CDC: Suicide Rates Up in Less Urban Regions of United States

Hanging-type deaths rose more than gun-related suicides since 1999, CDC says

FRIDAY, March 17, 2017 (HealthDay News) -- Although the U.S. suicide rate has been rising gradually since 2000, suicides in less urban areas are outpacing those in more urban areas, according to research published in the March 17 issue of the U.S. Centers for Disease Control and Prevention's Morbidity and Mortality Weekly Report.

Researchers analyzed annual county-level data on mortality and population. They broke the information down into six classification levels, including large, medium, and small metropolitan areas; towns and cities that weren't considered a part of a metropolitan area; and rural regions. At the beginning of the study period, rates were lowest for the more urban counties and highest for the less urban counties, and this gap that widened over time.

The investigators found that about 600,000 U.S. residents died by suicide from 1999 to 2015. The highest annual suicide rate occurred in 2015. Suicide by hanging went up notably during the study period.
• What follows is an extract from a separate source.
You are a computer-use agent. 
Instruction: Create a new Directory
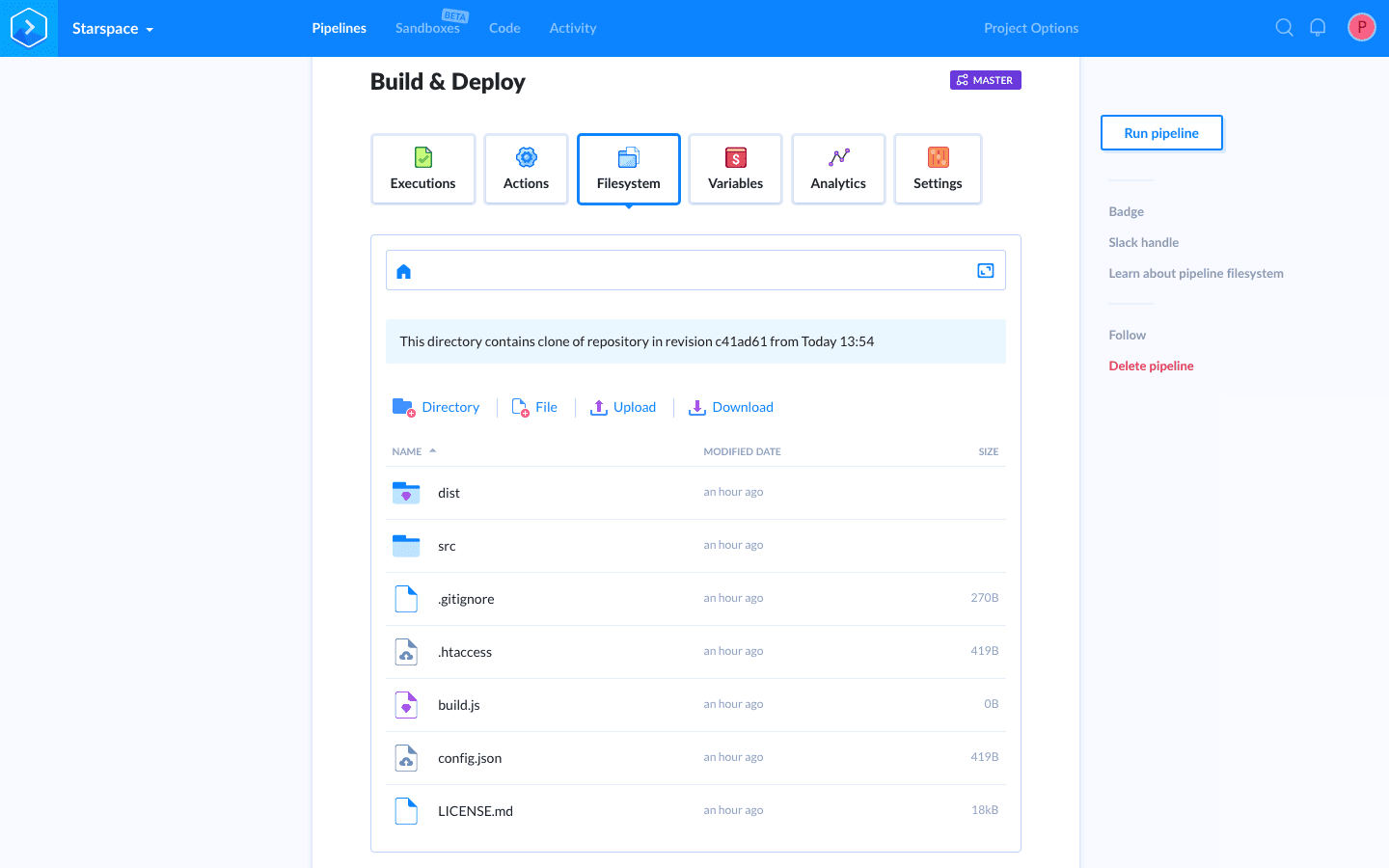436,407
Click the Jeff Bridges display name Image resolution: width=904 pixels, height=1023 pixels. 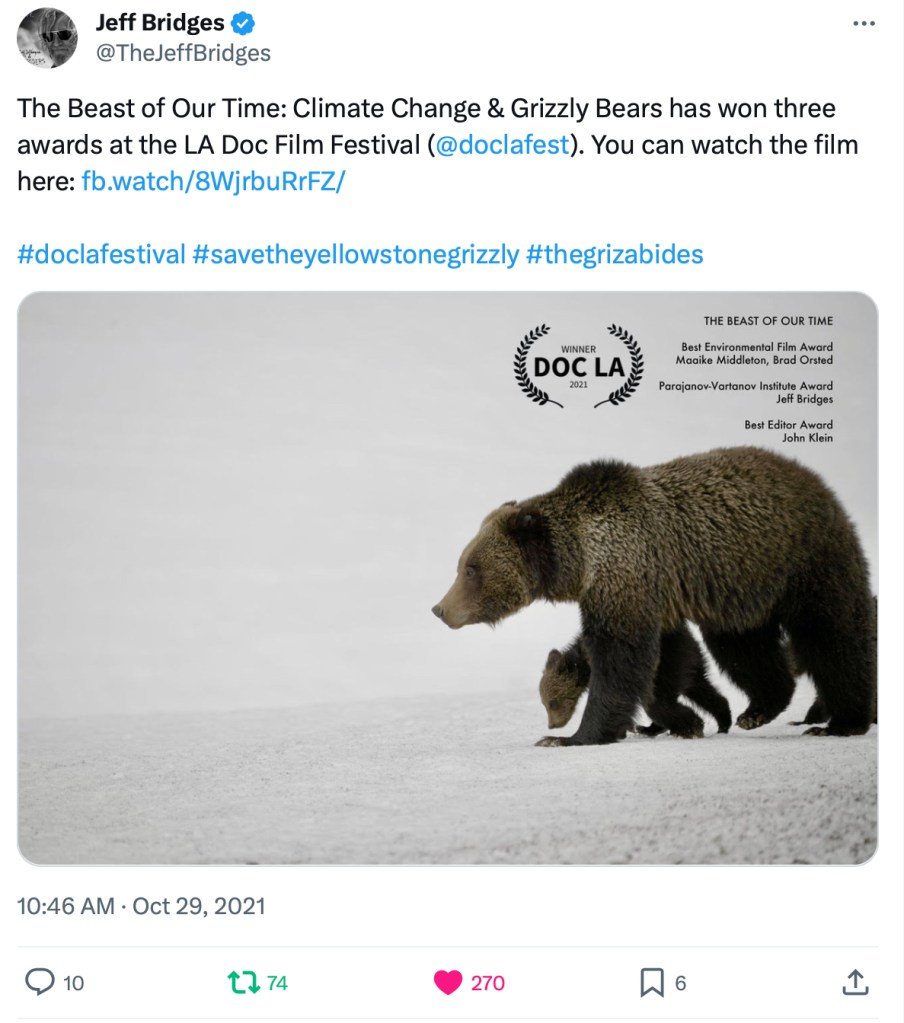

The rate of non-firearm suicide, particularly from suffocation -- which includes hanging -- went up more than the increase in gun-related suicides. Rates of suicide were approximately four times higher among males versus females. By age, the highest suicide rates were among 35- to 64-year-olds, and people 75 and older.

Whites and American Indian/Alaska Natives had the highest rates of suicide. They also had the sharpest increases during the study period. For whites, the rate jumped from 14.9 to 18.1 per 100,000 people. For American Indian/Alaska Natives, the suicide rate went from 15.8 up to 20.0 per 100,000 people. Suicide rates for blacks and Hispanics were much lower. These rates increased only modestly from 1999 to 2015, according to the report.